Re: Wish list : automatic rebuild with hot swap osd ?

Alan Somers <asomers@xxxxxxxxxxx> · Thu, 19 Oct 2017 08:53:06 -0600

On Thu, Oct 19, 2017 at 7:08 AM, Willem Jan Withagen <wjw@xxxxxxxxxxx> wrote:
> On 19-10-2017 14:14, Alfredo Deza wrote:
>>
>> If these properties also mean device information (vendor, size,
>> solid/rotational, etc...) it could help
>> to better map/detect an OSD replacement since clusters tend to have a
>> certain level of
>> homogeneous hardware: if $brand, and $size, and $rotational etc...
>>
>>>
>>> - A daemon (e.g., ceph-osd-autoreplace) that runs on each machine or a
>>> tool that is triggered by udev.  It would check for new, empty devices
>>> appearing in the locations (as defined by the by-path string) previously
>>> occupied by OSDs that are down.  If that happens, it can use 'ceph osd
>>> safe-to-destroy' to verify whether it is safe to automatically rebuild
>>> that OSD.  (If not, it might want to raise a health alert, since it's
>>> possible the drive that was physically pulled should be preserved until
>>> the cluster is sure it doesn't need it.)
>>
>>
>> systemd has some support for devices, so we might not even need a
>> daemon, but more a unit that can
>> depend on events already handled by systemd (would save us from udev).

### RECORDS
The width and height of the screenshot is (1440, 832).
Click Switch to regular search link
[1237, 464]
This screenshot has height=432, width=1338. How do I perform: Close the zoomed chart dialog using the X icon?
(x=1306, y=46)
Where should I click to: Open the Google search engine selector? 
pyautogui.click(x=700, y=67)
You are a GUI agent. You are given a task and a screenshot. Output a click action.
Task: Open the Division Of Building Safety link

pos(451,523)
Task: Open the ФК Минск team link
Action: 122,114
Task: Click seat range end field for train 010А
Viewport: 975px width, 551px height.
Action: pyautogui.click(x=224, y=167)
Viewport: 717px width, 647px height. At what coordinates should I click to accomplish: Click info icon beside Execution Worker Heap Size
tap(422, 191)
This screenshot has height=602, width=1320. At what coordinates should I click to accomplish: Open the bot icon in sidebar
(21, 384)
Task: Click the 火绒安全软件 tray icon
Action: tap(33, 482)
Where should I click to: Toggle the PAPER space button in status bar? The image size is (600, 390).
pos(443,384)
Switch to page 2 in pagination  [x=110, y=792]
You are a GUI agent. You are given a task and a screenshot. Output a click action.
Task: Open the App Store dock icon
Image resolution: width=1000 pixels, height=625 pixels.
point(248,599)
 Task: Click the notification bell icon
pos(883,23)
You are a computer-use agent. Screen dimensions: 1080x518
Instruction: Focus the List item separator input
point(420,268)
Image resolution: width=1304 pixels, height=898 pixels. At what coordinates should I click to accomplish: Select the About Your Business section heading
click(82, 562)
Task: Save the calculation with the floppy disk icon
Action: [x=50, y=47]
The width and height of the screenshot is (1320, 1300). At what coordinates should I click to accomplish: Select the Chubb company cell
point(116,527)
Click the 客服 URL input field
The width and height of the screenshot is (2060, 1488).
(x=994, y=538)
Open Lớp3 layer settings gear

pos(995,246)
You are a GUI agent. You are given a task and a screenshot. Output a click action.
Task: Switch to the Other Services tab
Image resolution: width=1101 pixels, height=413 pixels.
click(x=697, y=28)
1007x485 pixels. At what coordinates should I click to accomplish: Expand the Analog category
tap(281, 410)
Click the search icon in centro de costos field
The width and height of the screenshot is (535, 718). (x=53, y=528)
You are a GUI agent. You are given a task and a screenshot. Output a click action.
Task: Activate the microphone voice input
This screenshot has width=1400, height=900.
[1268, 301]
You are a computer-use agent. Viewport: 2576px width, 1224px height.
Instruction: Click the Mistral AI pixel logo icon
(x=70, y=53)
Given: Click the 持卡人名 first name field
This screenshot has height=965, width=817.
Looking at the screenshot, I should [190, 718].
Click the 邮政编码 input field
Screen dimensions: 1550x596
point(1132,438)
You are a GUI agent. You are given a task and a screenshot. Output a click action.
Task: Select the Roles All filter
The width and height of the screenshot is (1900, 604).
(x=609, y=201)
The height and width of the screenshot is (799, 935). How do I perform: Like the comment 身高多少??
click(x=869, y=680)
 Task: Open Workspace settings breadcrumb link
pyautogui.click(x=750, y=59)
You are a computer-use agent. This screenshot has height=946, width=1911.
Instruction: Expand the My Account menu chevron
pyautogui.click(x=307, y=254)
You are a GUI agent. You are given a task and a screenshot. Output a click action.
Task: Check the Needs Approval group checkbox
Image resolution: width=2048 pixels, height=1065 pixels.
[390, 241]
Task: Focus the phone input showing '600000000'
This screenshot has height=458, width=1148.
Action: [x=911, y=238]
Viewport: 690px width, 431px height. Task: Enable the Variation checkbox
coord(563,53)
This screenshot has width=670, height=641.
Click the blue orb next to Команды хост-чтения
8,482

### TASKS AND EXERCISES
1. Name every person the automatic OSD rebuild thread identifies by name.
2. Continue the automatic OSD rebuild thread from its final line.

### ANSWER LIST
1. Alan Somers, Willem Jan Withagen, Alfredo Deza

2.
>
>
> FreeBSD does not have systemd. 8-)
>
> I'm inclined to say luckily, but then that may be my personal bias.
> I don't like "automagic" tools like Udev or systemd tinkering with my disks.
>
> As Alan says, in ZFS one can designate hot-standby. But even there I prefer
> to be alerted and then manually intervene.

Actually, I was talking about autoreplace by physical path.  Hot
spares are something else.  The physical path of a drive is distinct
from its device path.  The physical path is determined by information
from a SES[1] expander, which can actually tell you which physical
slots contain which logical drives.

>
> A hot-swap daemon that gets instructed to only use explicitly and fully
> enumerated disk might be something to trust. So something matching
> disk-serial number would be oke.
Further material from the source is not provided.